While not an all-inclusive list, the OIG suggests the following five items be disclosed when reporting potential Anti-Kickback violations:

  • a fair market value calculation (if applicable);
  • why required payments from referral sources, under leases or other contracts, were not timely made or collected or did not conform to the negotiated agreement and how long such lapses exists;
  • why the arrangement was arguably not commercially reasonable;
  • why payments were made for services not performed or documented;
  • whether referring physicians received payments from Designated Health Services entities that varied with, or took into account, the volume or value of referrals with; and
  • the corrective action taken to remedy the suspect arrangements, as well as any safeguards implemented by the disclosing party to prevent the conduct from reoccurring.

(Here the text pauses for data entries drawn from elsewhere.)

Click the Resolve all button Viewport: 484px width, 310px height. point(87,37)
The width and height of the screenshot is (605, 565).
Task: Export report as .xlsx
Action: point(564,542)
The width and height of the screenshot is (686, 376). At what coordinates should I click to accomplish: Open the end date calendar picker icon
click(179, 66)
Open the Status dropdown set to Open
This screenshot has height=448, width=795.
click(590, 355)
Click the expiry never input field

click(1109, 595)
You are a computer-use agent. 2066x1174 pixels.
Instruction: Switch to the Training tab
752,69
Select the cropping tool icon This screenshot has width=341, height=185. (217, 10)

While self-disclosure may seem like a somewhat daunting and arduous task, consider the words of the Deputy Chief of the Administrative and Civil Remedies Branch of the OIG’s Office of Counsel, Tony Maida: A provider who self discloses “is in a very different position than one who is under investigation because of a whistleblower complaint or other leads. “When you disclose a problem in good faith” you communicate to the OIG that your organization “embraces a culture of compliance,” thereby minimizing the potential for financial and operational sanctions. Stated otherwise, think long and hard about turning in that ice-cream voucher; it might just keep you out of the principal’s office.


1 Note: Claim payment errors resulting in potential overpayments should be handled with individual Medicare Contractors. Additionally, all potential Stark violations should be reported via the Centers for Medicare and Medicaid Services, Provider Self-Referral Disclosure Protocol.